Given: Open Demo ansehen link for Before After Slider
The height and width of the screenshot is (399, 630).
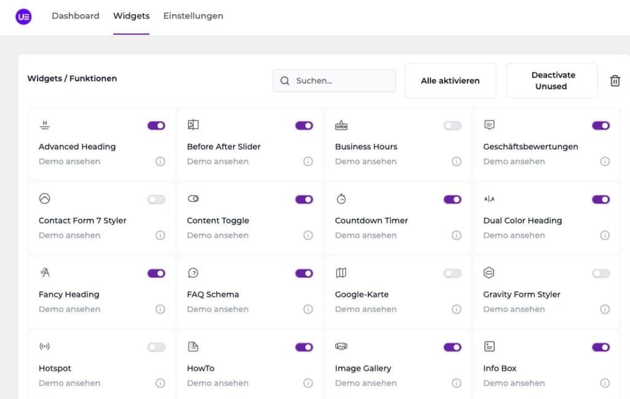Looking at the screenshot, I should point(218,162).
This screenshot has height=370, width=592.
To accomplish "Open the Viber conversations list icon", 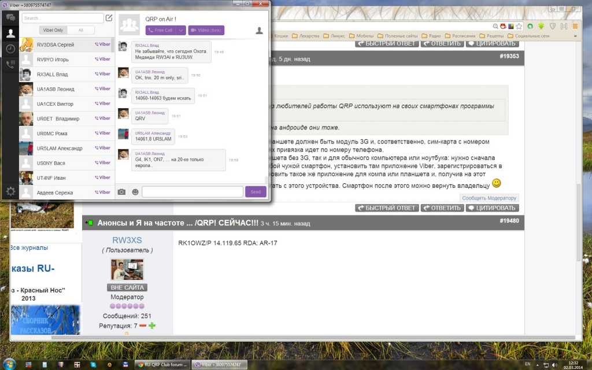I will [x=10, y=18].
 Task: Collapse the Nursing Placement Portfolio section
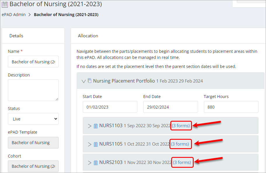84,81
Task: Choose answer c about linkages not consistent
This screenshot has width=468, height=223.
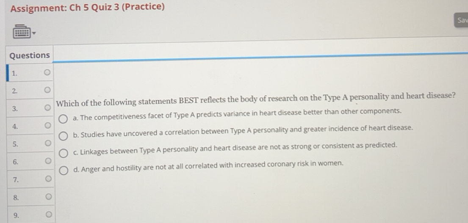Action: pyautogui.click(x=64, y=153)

**WHAT TO WORK ON:** Write out again, exactly, each line from the one containing "Task: Collapse the" through the last line of the entries, and omit every picture.

**SOLUTION FOR THIS TASK:**
 Task: Collapse the Nursing Placement Portfolio section
84,81
Task: Choose answer c about linkages not consistent
This screenshot has width=468, height=223.
Action: pyautogui.click(x=64, y=153)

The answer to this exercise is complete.